Letterkenny: Season 9 (Crave) – I don’t think it is at all outlandish to call this how one of or possibly THE greatest comedy series on television today. On the outside, it looks like rural Trailer Park Boys with a crude sense of humour but looking at it on a deeper level, it is an insanely well-written show that takes its jokes to intricate levels that I had no idea existed in a show like this. You know what? Strike that. There is no show like this one. For those who have never had the pleasure of this homegrown gem, it is a quick-witted, fast-paced snappy comedy about rural folk getting by in the small town of Letterkenny, filled with hicks, muscleheads, meth heads and hockey playing morons. It is a pure piece of brilliance that truly shows that the laughs can come from weird places.
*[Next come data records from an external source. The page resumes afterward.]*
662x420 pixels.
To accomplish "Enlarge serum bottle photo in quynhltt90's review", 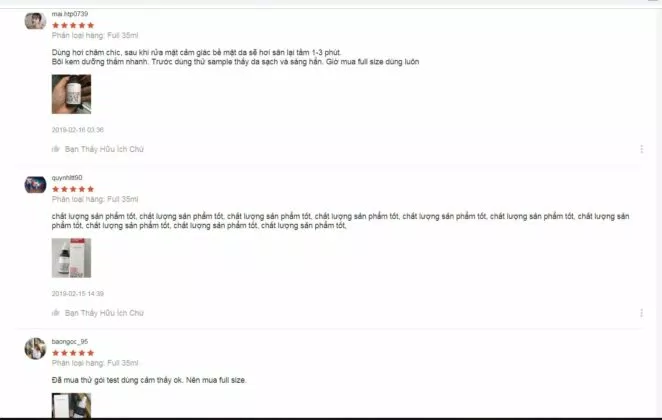I will 71,258.
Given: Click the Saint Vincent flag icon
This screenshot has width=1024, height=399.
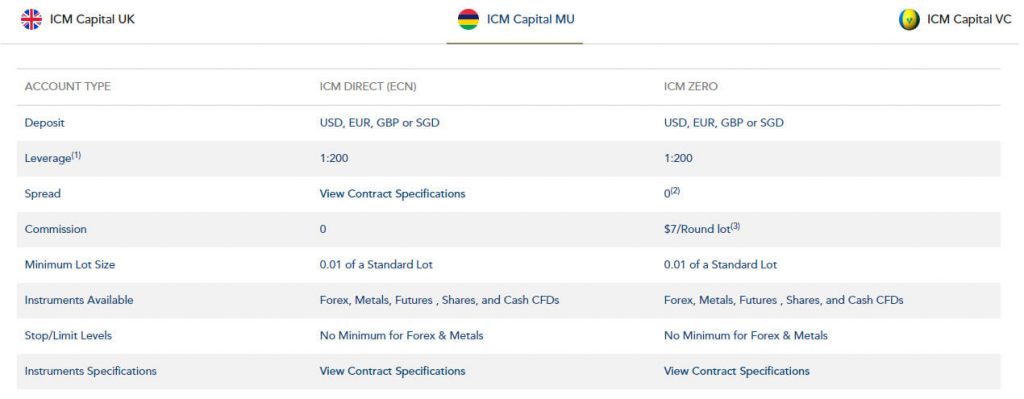Looking at the screenshot, I should pos(909,20).
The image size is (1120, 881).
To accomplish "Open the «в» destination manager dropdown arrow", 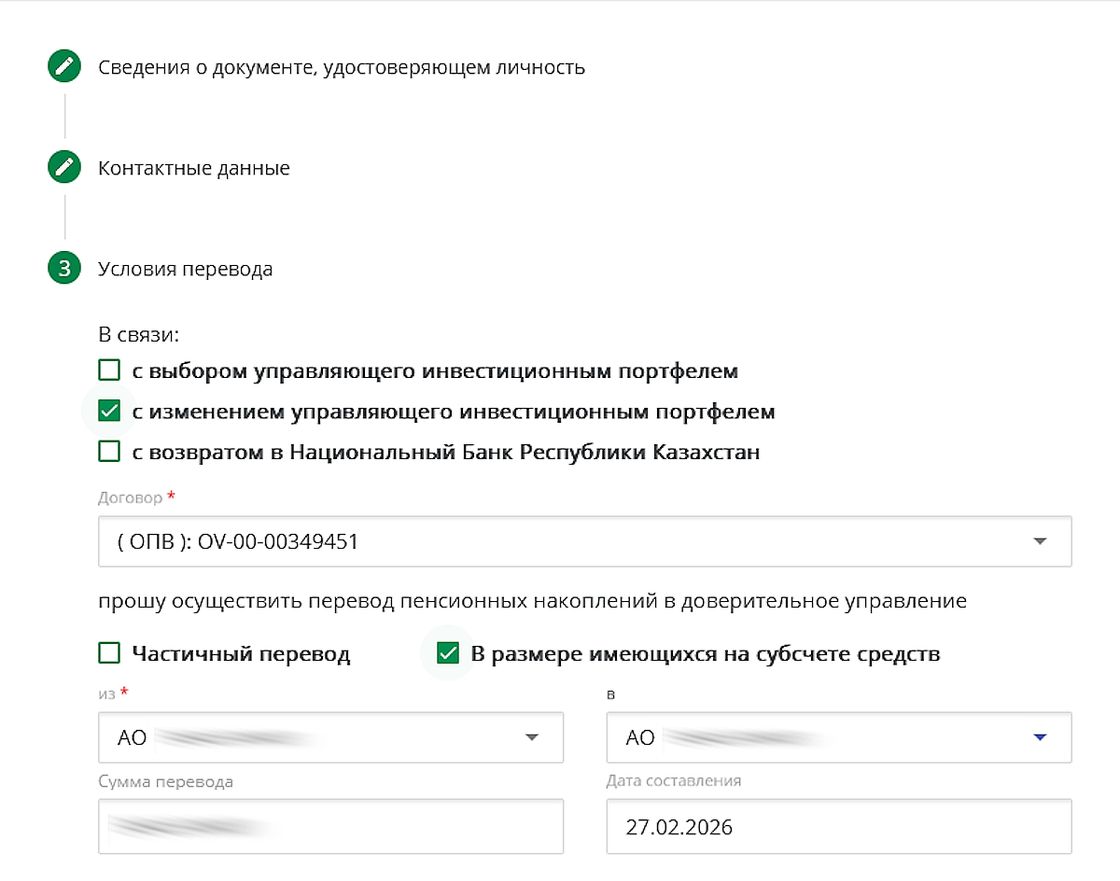I will coord(1040,737).
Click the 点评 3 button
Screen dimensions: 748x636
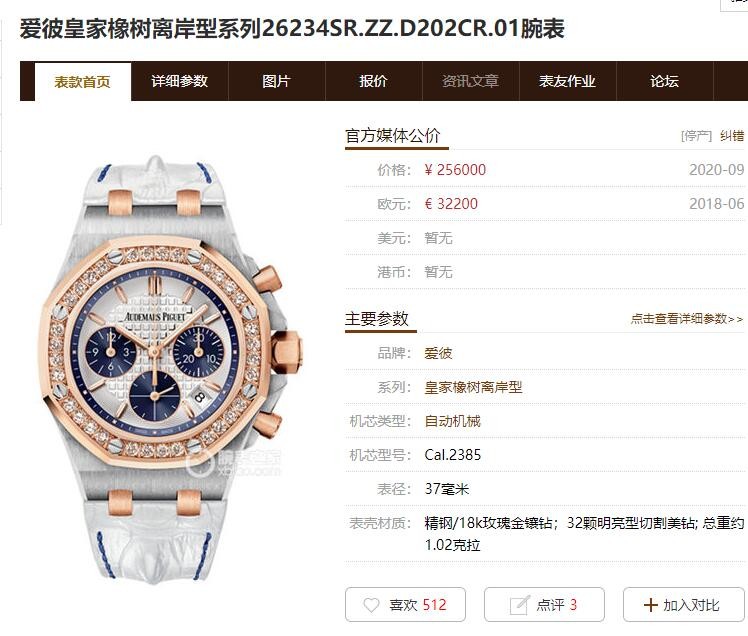click(x=544, y=605)
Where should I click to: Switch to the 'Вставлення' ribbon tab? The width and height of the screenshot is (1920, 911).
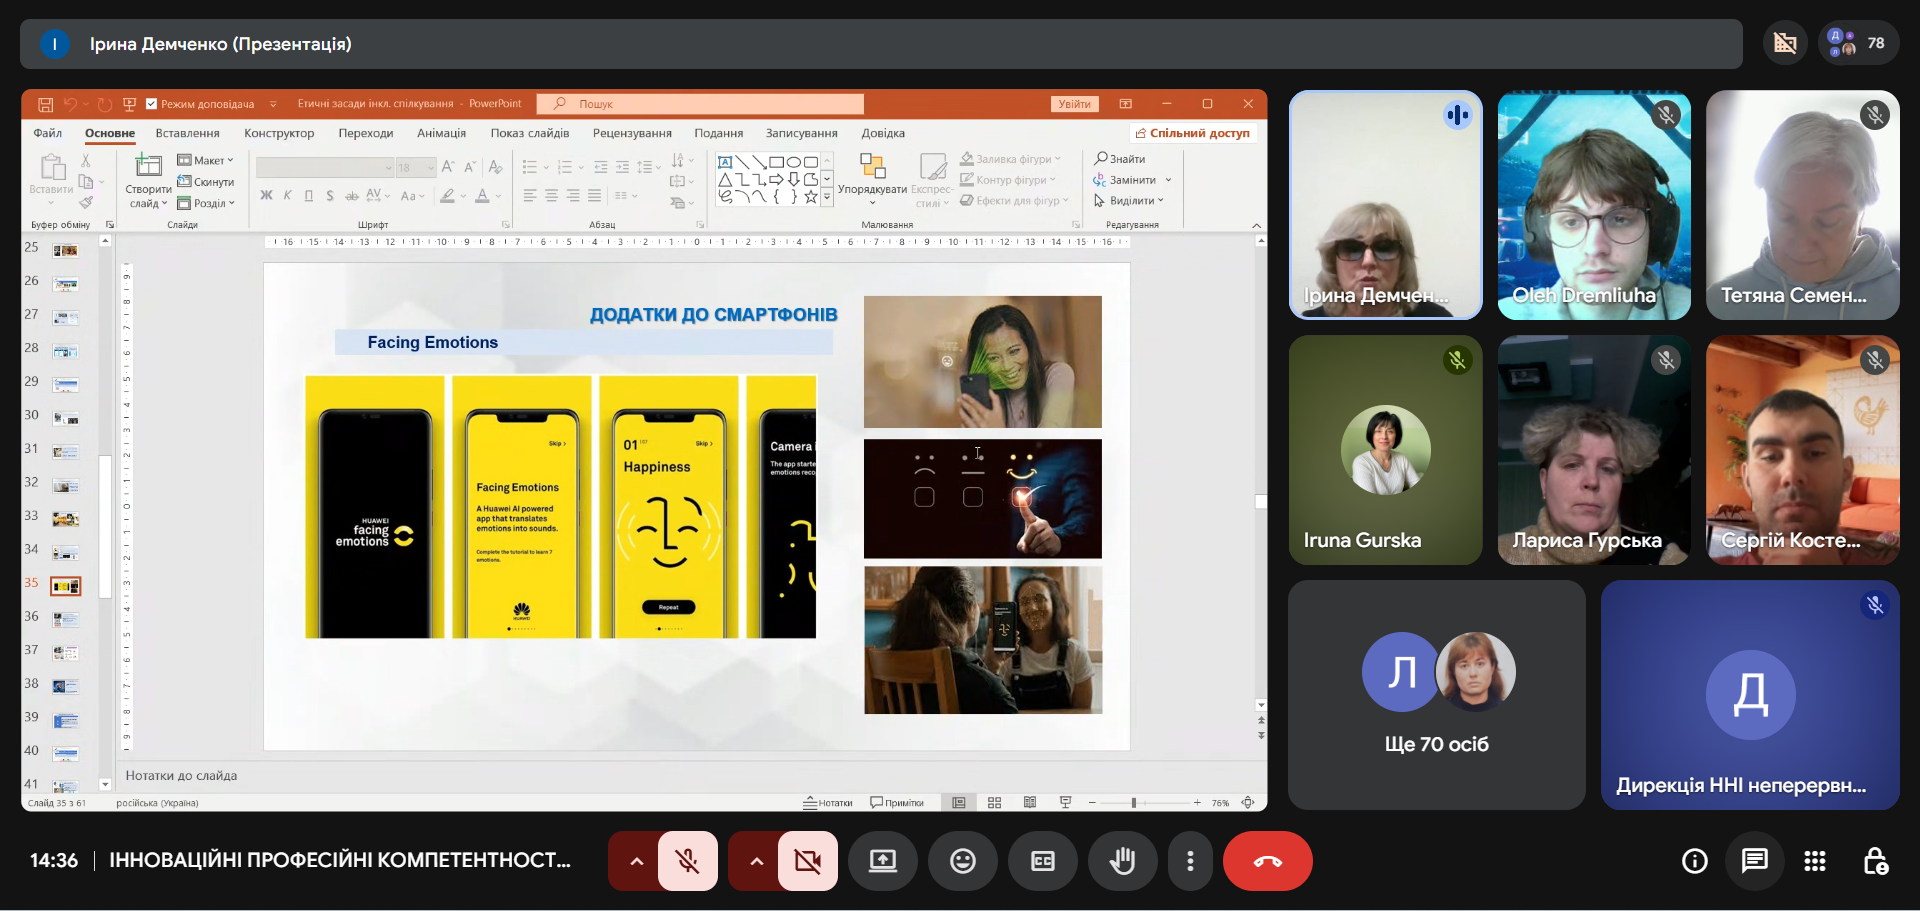(x=187, y=133)
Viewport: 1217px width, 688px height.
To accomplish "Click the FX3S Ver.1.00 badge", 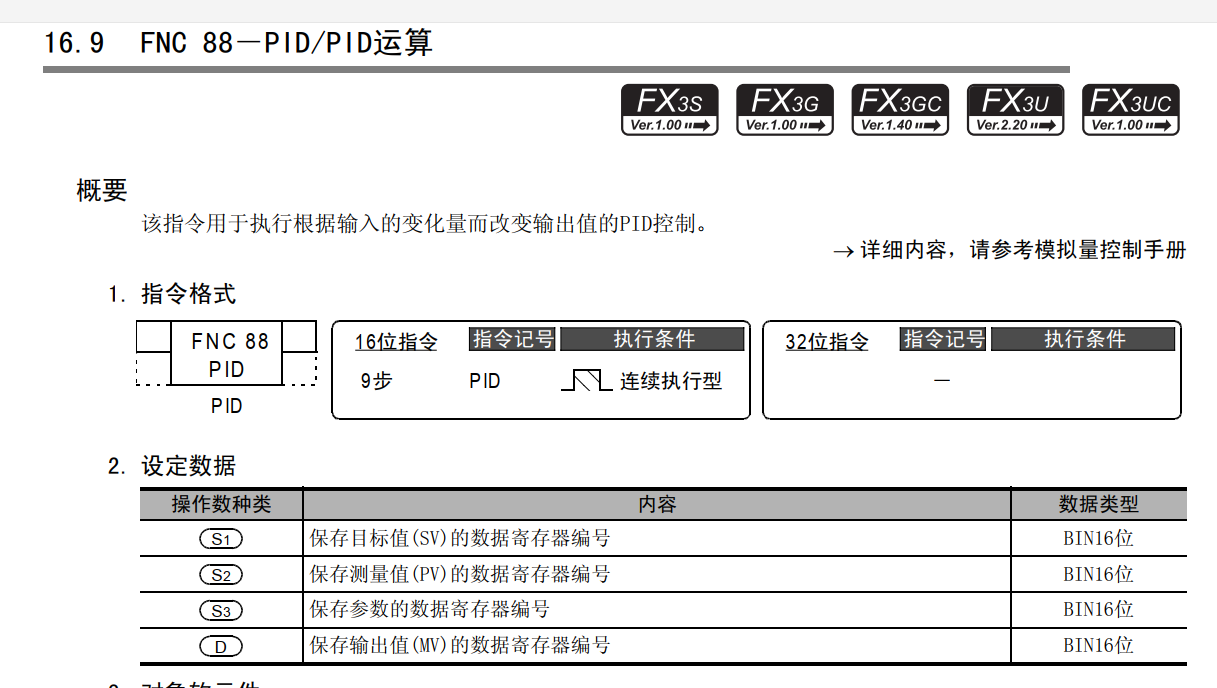I will coord(669,110).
Cobra Kai: Season 3 (Netflix) – Remember that school of bad guys from the Karate Kid movies? Well, they’ve had their own series running for two seasons as a YouTube original and now with this third season, they get the high profile and bigger budget release on Netflix to bump it up to the next level. Featuring a lot of the original cast from the movies, including William Zabka, Martin Kove and even Daniel-san, Ralph Macchio, this Emmy nominated series takes place decades after our mains have had their 1984 All Valley Karate Tournament bout, following a middle-aged Daniel LaRusso and Johnny Lawrence who again find themselves martial-arts rivals. This is your chance to get fully acquainted with this critic and audience lauded series all at once and hopefully secure it another season and it’s damn worthy of that.
The Watch (AMC) – In the literary world, author and creator Terry Pratchett was almost godlike, a man who had and still has a pantheon of fans that revere everything he has written and the biggest tentpole in that has to be the Discworld series, a connective tissue for a lot of his writings. There are so many cogs that make up this world and AMC has decided to latch onto one in their latest series. Based on the characters from those novels, this show follows a group of misfit cops who rise up from decades of helplessness to save their corrupt city from catastrophe. The show was brought to the screen by showrunner Simon Allen, a writer on BBC shows like The Musketeers, and doesn’t feature a notable cast outside of The Wire’s Wendell Pierce and What We Do In The Shadows Matt Berry, but the story is where this series excels and if it’s given the chance, it can just get better and more intricate into a world that really deserves this sort of treatment. I’m excited about it.